Your answer should be each line of the entries that contains the word "computer", copied in full.

++++ Records for this task

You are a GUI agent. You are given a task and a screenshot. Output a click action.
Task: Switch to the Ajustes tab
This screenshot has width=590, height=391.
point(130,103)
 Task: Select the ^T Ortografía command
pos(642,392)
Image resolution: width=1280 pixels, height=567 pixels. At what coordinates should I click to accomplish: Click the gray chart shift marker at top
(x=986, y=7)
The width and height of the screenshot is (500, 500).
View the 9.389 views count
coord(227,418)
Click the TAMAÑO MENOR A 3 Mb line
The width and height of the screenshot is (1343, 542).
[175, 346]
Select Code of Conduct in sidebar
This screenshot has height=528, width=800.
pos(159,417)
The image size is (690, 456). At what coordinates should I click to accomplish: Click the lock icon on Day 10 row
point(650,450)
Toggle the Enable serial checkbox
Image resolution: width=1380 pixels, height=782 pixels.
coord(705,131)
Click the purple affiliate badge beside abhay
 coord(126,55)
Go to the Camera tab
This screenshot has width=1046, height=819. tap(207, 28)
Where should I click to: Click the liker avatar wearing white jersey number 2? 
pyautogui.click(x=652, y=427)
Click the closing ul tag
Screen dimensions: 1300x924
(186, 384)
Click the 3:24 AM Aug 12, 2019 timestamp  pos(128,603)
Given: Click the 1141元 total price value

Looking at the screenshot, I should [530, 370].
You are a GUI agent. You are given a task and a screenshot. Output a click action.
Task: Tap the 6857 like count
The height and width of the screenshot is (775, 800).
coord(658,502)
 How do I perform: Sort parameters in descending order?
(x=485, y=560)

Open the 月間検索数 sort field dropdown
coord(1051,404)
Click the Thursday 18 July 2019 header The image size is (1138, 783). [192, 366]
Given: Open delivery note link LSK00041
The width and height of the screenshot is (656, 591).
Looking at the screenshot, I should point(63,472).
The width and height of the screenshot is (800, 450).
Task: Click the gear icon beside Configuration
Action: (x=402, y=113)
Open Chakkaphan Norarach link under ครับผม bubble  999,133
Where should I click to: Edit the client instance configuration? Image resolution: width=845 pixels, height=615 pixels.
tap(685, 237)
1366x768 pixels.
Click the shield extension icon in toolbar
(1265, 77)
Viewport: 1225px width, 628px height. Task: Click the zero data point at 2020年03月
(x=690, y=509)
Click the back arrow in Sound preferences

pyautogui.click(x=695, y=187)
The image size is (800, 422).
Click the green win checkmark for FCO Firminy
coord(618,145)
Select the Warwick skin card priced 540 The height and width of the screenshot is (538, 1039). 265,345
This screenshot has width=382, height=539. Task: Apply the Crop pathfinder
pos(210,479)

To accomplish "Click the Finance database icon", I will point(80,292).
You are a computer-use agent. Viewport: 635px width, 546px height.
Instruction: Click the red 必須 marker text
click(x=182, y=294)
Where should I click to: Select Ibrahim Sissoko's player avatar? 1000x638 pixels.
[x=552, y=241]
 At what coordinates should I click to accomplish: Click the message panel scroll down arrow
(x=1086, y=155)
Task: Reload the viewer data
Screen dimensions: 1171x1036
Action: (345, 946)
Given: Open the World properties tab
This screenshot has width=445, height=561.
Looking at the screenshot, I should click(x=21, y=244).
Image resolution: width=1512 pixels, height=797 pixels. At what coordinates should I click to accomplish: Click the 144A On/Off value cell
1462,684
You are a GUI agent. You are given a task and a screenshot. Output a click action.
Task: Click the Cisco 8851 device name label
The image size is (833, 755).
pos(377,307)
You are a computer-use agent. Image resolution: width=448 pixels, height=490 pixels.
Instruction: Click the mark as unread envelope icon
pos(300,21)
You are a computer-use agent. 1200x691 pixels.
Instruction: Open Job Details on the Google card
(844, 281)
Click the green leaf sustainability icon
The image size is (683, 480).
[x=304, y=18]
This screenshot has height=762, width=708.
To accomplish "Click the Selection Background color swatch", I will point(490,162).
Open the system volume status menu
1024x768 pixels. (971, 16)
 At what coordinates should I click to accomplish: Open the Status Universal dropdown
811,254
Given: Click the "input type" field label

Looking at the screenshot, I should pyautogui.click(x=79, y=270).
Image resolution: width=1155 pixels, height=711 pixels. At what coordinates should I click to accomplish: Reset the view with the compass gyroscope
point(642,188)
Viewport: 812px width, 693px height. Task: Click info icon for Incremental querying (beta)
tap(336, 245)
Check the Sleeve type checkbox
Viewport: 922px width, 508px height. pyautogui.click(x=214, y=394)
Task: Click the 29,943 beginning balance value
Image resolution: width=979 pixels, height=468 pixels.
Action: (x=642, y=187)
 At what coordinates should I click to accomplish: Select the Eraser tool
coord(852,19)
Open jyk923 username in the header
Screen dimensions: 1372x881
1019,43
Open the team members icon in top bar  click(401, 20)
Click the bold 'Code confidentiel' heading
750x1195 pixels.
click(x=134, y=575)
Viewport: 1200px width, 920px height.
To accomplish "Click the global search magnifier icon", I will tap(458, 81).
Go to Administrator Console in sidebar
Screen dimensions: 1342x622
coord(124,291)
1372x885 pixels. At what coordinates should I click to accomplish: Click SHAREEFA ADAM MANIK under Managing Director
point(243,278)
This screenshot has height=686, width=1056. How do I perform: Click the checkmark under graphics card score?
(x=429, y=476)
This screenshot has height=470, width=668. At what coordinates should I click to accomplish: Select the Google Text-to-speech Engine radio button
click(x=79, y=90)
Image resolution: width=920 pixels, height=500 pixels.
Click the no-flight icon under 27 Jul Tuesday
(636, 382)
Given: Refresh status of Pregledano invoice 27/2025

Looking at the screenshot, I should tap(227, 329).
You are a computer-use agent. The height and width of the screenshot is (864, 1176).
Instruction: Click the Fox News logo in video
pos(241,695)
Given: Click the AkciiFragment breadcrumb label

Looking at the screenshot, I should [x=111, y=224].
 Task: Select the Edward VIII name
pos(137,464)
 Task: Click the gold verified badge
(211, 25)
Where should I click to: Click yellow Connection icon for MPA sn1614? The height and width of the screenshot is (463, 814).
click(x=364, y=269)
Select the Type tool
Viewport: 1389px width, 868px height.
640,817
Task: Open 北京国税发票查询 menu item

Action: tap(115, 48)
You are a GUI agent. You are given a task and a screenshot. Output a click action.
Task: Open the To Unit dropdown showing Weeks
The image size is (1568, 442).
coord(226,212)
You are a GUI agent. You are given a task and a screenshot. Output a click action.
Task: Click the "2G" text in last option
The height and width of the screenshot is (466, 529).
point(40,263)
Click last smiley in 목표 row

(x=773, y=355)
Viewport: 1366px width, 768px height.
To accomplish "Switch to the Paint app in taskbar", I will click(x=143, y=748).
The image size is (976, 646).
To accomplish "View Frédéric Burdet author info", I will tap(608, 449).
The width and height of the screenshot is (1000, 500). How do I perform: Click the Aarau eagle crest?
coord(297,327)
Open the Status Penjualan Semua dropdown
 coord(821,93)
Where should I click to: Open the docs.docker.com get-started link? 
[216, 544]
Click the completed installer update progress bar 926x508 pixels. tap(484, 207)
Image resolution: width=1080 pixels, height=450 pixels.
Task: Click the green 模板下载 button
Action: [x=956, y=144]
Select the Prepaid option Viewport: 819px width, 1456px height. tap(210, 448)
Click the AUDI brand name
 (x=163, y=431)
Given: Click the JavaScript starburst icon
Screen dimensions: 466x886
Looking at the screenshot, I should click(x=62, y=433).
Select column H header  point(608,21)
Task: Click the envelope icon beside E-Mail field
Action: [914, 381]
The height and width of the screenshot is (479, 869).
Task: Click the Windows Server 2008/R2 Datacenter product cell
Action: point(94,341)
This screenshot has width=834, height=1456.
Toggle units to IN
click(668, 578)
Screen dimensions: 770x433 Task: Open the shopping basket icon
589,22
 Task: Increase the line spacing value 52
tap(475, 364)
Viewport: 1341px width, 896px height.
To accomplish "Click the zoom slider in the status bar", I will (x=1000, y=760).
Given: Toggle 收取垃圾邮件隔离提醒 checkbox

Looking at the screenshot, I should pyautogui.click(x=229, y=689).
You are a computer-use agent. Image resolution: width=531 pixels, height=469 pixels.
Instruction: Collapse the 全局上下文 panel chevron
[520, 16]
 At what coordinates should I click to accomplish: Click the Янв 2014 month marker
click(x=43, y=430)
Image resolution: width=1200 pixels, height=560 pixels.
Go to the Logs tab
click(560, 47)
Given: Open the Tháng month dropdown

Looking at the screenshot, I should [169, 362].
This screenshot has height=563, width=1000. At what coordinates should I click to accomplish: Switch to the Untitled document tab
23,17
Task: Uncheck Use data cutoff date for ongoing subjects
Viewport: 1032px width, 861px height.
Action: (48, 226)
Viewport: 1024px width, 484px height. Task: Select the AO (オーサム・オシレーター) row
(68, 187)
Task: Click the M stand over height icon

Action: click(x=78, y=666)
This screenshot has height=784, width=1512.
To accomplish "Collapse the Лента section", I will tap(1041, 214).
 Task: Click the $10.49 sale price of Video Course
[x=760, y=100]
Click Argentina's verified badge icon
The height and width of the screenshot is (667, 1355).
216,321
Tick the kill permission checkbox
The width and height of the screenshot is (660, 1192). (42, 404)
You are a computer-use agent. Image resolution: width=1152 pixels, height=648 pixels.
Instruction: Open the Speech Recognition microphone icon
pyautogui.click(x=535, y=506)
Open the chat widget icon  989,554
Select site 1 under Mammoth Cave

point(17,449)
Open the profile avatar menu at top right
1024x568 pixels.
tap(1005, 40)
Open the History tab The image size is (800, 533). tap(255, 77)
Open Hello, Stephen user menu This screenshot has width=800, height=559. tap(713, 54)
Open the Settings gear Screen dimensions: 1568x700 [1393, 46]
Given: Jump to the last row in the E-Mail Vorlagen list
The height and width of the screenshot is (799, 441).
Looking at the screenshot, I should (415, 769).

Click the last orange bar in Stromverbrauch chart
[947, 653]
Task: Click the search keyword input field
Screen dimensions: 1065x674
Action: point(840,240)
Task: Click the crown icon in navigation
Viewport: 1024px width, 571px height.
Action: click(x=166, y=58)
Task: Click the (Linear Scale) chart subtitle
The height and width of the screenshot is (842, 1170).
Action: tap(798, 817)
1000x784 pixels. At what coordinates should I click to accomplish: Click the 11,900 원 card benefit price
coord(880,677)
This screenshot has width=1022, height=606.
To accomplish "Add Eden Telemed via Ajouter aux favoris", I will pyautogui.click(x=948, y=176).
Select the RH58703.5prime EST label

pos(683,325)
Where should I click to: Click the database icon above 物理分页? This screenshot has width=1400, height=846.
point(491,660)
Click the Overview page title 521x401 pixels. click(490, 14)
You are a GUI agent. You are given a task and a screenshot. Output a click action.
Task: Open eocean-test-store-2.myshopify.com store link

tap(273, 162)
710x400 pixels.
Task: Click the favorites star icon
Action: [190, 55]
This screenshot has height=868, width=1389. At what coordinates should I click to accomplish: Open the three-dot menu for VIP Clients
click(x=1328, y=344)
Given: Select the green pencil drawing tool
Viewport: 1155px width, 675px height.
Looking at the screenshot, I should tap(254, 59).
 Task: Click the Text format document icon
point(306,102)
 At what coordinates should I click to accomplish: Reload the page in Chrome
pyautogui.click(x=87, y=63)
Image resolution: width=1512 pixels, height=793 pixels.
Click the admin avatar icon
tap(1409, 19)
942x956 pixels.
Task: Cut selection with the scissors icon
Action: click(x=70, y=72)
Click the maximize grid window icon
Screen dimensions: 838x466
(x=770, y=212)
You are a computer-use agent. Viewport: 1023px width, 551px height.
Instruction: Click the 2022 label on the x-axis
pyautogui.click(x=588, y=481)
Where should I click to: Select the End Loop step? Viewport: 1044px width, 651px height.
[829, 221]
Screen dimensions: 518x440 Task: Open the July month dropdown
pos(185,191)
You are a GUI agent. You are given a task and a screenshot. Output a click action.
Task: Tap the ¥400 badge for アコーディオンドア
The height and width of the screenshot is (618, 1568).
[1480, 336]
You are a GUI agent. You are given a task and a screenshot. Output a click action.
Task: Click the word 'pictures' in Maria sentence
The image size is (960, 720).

++++++++

▶ Answer space:
You are a computer-use agent. Viewport: 635px width, 546px height.
You are a computer-use agent. Image resolution: width=448 pixels, height=490 pixels.
You are a computer-use agent. 1200x691 pixels.
You are a computer-use agent. The height and width of the screenshot is (864, 1176).
You are a computer-use agent. Image resolution: width=531 pixels, height=469 pixels.
You are a computer-use agent. Image resolution: width=1152 pixels, height=648 pixels.
You are a computer-use agent. Viewport: 1023px width, 551px height.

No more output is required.